**Aim of the task**
Copy out the entries that follow, unchanged.

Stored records
========

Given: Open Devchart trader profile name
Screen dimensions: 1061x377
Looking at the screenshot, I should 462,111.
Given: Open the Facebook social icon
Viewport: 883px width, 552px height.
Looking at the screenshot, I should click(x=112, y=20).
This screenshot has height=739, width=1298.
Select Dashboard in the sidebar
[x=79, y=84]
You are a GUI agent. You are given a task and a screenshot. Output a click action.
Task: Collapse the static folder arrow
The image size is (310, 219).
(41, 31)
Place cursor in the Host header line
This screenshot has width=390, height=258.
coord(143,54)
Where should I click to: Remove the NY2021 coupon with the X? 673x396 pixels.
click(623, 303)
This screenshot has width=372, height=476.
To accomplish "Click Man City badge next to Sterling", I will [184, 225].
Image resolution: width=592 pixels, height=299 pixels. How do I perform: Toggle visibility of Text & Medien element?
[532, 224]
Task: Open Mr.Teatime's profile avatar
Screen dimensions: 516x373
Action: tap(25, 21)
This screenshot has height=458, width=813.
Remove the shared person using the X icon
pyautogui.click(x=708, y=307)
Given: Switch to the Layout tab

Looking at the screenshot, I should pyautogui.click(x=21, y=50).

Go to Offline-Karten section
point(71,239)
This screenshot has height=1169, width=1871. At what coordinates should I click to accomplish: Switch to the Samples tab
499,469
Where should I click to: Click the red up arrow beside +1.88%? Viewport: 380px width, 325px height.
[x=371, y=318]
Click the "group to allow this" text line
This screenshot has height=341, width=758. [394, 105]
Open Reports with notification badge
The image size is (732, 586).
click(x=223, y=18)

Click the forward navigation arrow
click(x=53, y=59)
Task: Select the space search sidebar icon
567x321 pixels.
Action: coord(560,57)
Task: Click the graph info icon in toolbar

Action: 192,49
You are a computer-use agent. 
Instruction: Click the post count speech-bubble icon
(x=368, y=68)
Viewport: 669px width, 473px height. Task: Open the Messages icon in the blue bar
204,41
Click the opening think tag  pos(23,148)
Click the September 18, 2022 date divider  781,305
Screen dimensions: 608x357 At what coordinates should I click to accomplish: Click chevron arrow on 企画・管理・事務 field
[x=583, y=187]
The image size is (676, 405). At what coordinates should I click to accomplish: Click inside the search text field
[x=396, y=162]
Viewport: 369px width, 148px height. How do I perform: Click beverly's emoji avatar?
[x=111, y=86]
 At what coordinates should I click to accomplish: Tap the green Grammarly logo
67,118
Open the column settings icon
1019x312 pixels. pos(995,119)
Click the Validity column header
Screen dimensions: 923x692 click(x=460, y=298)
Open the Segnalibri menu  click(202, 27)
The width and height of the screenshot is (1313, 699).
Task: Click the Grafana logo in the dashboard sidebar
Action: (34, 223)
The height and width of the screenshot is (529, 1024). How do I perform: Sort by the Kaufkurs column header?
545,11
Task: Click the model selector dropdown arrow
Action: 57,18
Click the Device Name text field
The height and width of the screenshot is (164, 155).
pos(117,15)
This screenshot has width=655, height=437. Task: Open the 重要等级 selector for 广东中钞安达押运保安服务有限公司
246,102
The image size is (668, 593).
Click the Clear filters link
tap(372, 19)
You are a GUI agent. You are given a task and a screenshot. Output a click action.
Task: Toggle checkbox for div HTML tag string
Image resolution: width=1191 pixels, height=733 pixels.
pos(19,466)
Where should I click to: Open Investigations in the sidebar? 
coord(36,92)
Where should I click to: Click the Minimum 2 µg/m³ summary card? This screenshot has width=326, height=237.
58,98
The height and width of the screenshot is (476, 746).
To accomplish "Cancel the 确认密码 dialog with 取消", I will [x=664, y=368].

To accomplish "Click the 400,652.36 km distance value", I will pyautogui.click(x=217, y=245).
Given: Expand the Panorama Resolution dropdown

========

**Answer box**
Given: Open Devchart trader profile name
Screen dimensions: 1061x377
Looking at the screenshot, I should 462,111.
Given: Open the Facebook social icon
Viewport: 883px width, 552px height.
Looking at the screenshot, I should click(x=112, y=20).
This screenshot has height=739, width=1298.
Select Dashboard in the sidebar
[x=79, y=84]
You are a GUI agent. You are given a task and a screenshot. Output a click action.
Task: Collapse the static folder arrow
The image size is (310, 219).
(41, 31)
Place cursor in the Host header line
This screenshot has width=390, height=258.
coord(143,54)
Where should I click to: Remove the NY2021 coupon with the X? 673x396 pixels.
click(623, 303)
This screenshot has width=372, height=476.
To accomplish "Click Man City badge next to Sterling", I will [184, 225].
Image resolution: width=592 pixels, height=299 pixels. How do I perform: Toggle visibility of Text & Medien element?
[532, 224]
Task: Open Mr.Teatime's profile avatar
Screen dimensions: 516x373
Action: tap(25, 21)
This screenshot has height=458, width=813.
Remove the shared person using the X icon
pyautogui.click(x=708, y=307)
Given: Switch to the Layout tab

Looking at the screenshot, I should pyautogui.click(x=21, y=50).

Go to Offline-Karten section
point(71,239)
This screenshot has height=1169, width=1871. At what coordinates should I click to accomplish: Switch to the Samples tab
499,469
Where should I click to: Click the red up arrow beside +1.88%? Viewport: 380px width, 325px height.
[x=371, y=318]
Click the "group to allow this" text line
This screenshot has height=341, width=758. [394, 105]
Open Reports with notification badge
The image size is (732, 586).
click(x=223, y=18)

Click the forward navigation arrow
click(x=53, y=59)
Task: Select the space search sidebar icon
567x321 pixels.
Action: coord(560,57)
Task: Click the graph info icon in toolbar

Action: 192,49
You are a computer-use agent. 
Instruction: Click the post count speech-bubble icon
(x=368, y=68)
Viewport: 669px width, 473px height. Task: Open the Messages icon in the blue bar
204,41
Click the opening think tag  pos(23,148)
Click the September 18, 2022 date divider  781,305
Screen dimensions: 608x357 At what coordinates should I click to accomplish: Click chevron arrow on 企画・管理・事務 field
[x=583, y=187]
The image size is (676, 405). At what coordinates should I click to accomplish: Click inside the search text field
[x=396, y=162]
Viewport: 369px width, 148px height. How do I perform: Click beverly's emoji avatar?
[x=111, y=86]
 At what coordinates should I click to accomplish: Tap the green Grammarly logo
67,118
Open the column settings icon
1019x312 pixels. pos(995,119)
Click the Validity column header
Screen dimensions: 923x692 click(x=460, y=298)
Open the Segnalibri menu  click(202, 27)
The width and height of the screenshot is (1313, 699).
Task: Click the Grafana logo in the dashboard sidebar
Action: (34, 223)
The height and width of the screenshot is (529, 1024). How do I perform: Sort by the Kaufkurs column header?
545,11
Task: Click the model selector dropdown arrow
Action: 57,18
Click the Device Name text field
The height and width of the screenshot is (164, 155).
pos(117,15)
This screenshot has width=655, height=437. Task: Open the 重要等级 selector for 广东中钞安达押运保安服务有限公司
246,102
The image size is (668, 593).
Click the Clear filters link
tap(372, 19)
You are a GUI agent. You are given a task and a screenshot. Output a click action.
Task: Toggle checkbox for div HTML tag string
Image resolution: width=1191 pixels, height=733 pixels.
pos(19,466)
Where should I click to: Open Investigations in the sidebar? 
coord(36,92)
Where should I click to: Click the Minimum 2 µg/m³ summary card? This screenshot has width=326, height=237.
58,98
The height and width of the screenshot is (476, 746).
To accomplish "Cancel the 确认密码 dialog with 取消", I will [x=664, y=368].

To accomplish "Click the 400,652.36 km distance value", I will pyautogui.click(x=217, y=245).
Given: Expand the Panorama Resolution dropdown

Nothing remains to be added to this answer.